Sangerville

Maine was only state to gain income from pandemic population shifts

Every county saw increase in tax revenue due to in-migration

By Kathleen O”Brien, Bangor Daily News Staff

Maine is the only state where every county gained income from 2020 to 2021, due to a swelling population during the COVID-19 pandemic when people fled large cities in favor of safer, more rural communities, a new study found.

Tax data compiled by the Economic Innovation Group and reported by Axios on Aug. 8 shows every county in Maine gained millions of dollars in taxable income from more than 26,000 people migrating to Maine in 2020 and 2021. 

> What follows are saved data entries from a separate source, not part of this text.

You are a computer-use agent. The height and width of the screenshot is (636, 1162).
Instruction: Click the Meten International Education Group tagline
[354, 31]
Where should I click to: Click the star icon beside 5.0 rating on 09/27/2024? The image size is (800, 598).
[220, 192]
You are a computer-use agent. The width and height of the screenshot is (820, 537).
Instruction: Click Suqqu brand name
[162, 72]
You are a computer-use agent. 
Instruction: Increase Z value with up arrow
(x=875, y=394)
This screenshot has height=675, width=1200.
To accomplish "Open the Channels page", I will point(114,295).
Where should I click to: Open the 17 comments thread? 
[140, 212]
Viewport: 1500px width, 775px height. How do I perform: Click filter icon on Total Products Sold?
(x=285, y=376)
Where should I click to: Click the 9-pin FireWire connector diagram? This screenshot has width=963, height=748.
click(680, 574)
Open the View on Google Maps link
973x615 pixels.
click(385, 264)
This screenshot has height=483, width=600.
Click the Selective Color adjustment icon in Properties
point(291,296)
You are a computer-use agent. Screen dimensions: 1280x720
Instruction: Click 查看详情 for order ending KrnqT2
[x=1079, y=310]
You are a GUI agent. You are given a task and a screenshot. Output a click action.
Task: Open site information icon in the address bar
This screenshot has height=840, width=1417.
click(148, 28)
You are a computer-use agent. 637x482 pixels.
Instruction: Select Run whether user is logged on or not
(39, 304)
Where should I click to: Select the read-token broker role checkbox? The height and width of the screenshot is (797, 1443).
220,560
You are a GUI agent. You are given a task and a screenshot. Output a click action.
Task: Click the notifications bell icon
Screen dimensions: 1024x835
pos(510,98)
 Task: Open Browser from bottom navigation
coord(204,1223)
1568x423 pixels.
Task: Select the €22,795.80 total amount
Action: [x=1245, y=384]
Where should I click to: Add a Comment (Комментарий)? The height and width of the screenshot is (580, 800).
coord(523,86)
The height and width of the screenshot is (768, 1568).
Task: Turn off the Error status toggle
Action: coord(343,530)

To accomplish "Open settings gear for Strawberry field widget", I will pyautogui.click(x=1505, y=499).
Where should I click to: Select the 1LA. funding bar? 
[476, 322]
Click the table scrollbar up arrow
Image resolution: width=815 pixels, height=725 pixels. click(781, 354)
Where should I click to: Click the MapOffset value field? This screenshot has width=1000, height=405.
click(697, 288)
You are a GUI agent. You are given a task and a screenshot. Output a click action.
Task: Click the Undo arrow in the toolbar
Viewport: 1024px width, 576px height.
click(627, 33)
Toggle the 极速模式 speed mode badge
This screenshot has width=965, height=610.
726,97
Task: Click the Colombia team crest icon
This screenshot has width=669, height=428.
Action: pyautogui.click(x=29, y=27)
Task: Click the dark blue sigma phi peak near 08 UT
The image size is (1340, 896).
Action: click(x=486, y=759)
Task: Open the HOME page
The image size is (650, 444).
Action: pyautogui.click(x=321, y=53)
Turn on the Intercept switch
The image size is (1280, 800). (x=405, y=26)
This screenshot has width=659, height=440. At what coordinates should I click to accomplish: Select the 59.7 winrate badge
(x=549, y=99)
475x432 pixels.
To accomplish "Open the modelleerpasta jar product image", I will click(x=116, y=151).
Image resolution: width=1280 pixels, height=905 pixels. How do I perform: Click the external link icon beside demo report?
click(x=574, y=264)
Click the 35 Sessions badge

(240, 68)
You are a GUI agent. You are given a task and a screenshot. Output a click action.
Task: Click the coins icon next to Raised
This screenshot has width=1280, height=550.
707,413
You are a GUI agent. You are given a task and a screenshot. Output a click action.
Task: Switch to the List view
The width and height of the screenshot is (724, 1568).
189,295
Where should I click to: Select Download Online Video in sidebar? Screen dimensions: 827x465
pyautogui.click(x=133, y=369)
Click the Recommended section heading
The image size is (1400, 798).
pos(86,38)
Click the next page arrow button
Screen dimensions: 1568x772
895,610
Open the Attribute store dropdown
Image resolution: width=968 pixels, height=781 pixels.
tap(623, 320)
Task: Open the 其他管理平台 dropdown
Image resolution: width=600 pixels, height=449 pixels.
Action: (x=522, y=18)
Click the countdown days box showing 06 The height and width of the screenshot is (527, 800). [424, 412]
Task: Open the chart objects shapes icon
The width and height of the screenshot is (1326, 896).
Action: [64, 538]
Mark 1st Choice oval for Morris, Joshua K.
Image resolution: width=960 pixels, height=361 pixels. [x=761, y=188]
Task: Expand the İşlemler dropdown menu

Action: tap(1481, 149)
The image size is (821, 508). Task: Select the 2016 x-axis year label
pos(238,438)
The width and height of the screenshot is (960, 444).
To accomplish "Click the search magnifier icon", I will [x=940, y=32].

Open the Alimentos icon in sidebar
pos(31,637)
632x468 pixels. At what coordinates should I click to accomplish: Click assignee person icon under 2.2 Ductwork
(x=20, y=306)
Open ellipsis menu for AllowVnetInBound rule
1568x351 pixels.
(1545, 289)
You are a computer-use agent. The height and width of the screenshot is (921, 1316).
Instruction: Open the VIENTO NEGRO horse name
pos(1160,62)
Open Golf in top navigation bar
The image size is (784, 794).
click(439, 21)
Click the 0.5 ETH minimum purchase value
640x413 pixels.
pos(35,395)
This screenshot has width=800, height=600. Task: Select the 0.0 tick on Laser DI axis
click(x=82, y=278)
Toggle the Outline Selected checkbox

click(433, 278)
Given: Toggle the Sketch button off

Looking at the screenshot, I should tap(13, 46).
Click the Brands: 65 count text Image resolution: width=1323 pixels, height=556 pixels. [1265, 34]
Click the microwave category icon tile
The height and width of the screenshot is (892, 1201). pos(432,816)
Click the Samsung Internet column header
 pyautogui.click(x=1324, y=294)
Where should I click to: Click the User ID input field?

Observer file photo/Valerie Royzman
INCOME GAINS — Downtown Dover-Foxcroft and the Piscataquis River in September 2022. Every Maine county gained income from 2020 to 2021, due to a swelling population during the COVID-19 pandemic when people fled large cities in favor of safer, more rural communities, according to a new study.

Those increases range from $15.3 million in Somerset County to $260.8 million in York County, according to Economic Innovation Group’s data. 

Even though Maine’s largest cities lost some residents from 2020 to 2021, the state’s population overall grew by roughly 16,000, making it among the top U.S. destinations in terms of net migration during the early days of the pandemic. That growth trend continued into 2022 when Maine ranked second nationally as the state with the highest percentage of inbound moves. 

The state’s pandemic-era migration was the largest population growth the state had seen in two decades, which also put new demands on Maine’s limited housing market

The median household income in Maine is almost 10 percent below the national average, which means new out-of-state residents tend to have more financial resources to buy Maine’s relatively affordable real estate. This, in part, led many Maine communities to see home prices rise by at least 30 percent since the start of the COVID-19 pandemic. 

The pandemic also spurred a shift in the state’s job landscape as people were forced to leave their job because of layoffs or other pandemic-related cutbacks. 

A 2022 report from Maine’s Center for Workforce Research and Information found Maine retail trade workers who shifted sectors during the pandemic were most likely to be reemployed in the health care and social assistance and the accommodation and food services sectors.